Tasks
1. Set down the passage from the war logs excerpt between "The Defense Department" and "what to publish.", inclusive.
2. Summarize the war logs excerpt in two sentences.

National Security Advisor James Jones issued a statement indicating that the release may have caught the administration off guard because WikiLeaks did not contact the government in advance. “The United States government learned from news organizations that these documents would be posted,” Jones said while condemning the “irresponsible leaks.” His statement paid special attention to the relationship between the U.S. and Pakistan, which has allegedly been allowing its spy agency to aid the insurgency.

The Defense Department declined a CNN request for comment and did not immediately verify the authenticity of the documents because they had not reviewed them yet, another indication that the Pentagon was unprepared for the release.

The Guardian’s complete version of The War Logs is available here.

The New York Times has created a detailed summary of the documents and provided an explanation on how they pieced the reports together and decided what to publish.

*** UPDATE, 7:55PM ET*** WikiLeaks is releasing their full “Afghan War Diary” on a dedicated website.

***UPDATE, 9:30PM ET*** John Kerry (D-MA), Chairman of the Senate Foreign Relations Committee, released the following statement:

However illegally these documents came to light, they raise serious questions about the reality of America’s policy toward Pakistan and Afghanistan. Those policies are at a critical stage and these documents may very well underscore the stakes and make the calibrations needed to get the policy right more urgent.


The United States strongly condemns the disclosure of classified information by individuals and organizations which could put the lives of Americans and our partners at risk, and threaten our national security. Wikileaks made no effort to contact us about these documents – the United States government learned from news organizations that these documents would be posted. These irresponsible leaks will not impact our ongoing commitment to deepen our partnerships with Afghanistan and Pakistan; to defeat our common enemies; and to support the aspirations of the Afghan and Pakistani people.

Records provided
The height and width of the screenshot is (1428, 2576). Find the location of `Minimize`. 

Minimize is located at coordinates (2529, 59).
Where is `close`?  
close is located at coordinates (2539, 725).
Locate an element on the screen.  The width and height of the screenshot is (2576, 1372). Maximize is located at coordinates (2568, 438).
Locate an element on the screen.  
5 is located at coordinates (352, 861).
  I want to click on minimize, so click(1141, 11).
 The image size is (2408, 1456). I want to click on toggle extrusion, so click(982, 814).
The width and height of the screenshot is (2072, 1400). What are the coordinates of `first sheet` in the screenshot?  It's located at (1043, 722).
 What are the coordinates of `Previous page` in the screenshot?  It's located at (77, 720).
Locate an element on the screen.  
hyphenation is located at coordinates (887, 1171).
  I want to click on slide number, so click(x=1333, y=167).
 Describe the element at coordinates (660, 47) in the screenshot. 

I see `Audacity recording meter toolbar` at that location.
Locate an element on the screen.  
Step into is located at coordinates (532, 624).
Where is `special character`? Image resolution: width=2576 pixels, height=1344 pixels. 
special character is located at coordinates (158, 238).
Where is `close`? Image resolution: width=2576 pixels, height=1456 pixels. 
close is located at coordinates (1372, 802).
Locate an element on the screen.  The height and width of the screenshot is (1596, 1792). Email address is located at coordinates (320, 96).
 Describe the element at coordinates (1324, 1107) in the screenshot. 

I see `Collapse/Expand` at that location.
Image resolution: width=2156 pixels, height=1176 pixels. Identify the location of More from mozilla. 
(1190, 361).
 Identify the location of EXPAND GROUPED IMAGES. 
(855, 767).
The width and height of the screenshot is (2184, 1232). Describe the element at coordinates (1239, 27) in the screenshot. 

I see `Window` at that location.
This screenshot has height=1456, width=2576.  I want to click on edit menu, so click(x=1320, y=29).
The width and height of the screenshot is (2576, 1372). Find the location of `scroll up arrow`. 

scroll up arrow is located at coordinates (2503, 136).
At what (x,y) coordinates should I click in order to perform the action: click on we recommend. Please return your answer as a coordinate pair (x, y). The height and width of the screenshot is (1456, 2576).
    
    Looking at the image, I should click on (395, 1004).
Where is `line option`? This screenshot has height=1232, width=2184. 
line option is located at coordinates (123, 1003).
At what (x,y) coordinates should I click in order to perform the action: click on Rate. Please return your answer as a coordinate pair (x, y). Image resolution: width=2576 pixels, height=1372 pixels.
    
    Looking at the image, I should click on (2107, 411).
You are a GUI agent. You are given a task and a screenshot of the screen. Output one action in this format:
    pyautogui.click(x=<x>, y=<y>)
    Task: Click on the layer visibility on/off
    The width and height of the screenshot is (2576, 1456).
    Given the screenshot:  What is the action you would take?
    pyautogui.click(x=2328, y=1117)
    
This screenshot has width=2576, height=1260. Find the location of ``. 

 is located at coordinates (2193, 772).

Expected outputs
1.
The Defense Department declined a CNN request for comment and did not immediately verify the authenticity of the documents because they had not reviewed them yet, another indication that the Pentagon was unprepared for the release.

The Guardian’s complete version of The War Logs is available here.

The New York Times has created a detailed summary of the documents and provided an explanation on how they pieced the reports together and decided what to publish.

2. National Security Advisor James Jones condemned the "irresponsible leaks," saying the government learned from news organizations, not WikiLeaks, that the documents would be posted, while the Defense Department declined CNN's request for comment and did not immediately verify the documents. Senator John Kerry said that, however illegally they came to light, the documents raise serious questions about America's policy toward Pakistan and Afghanistan.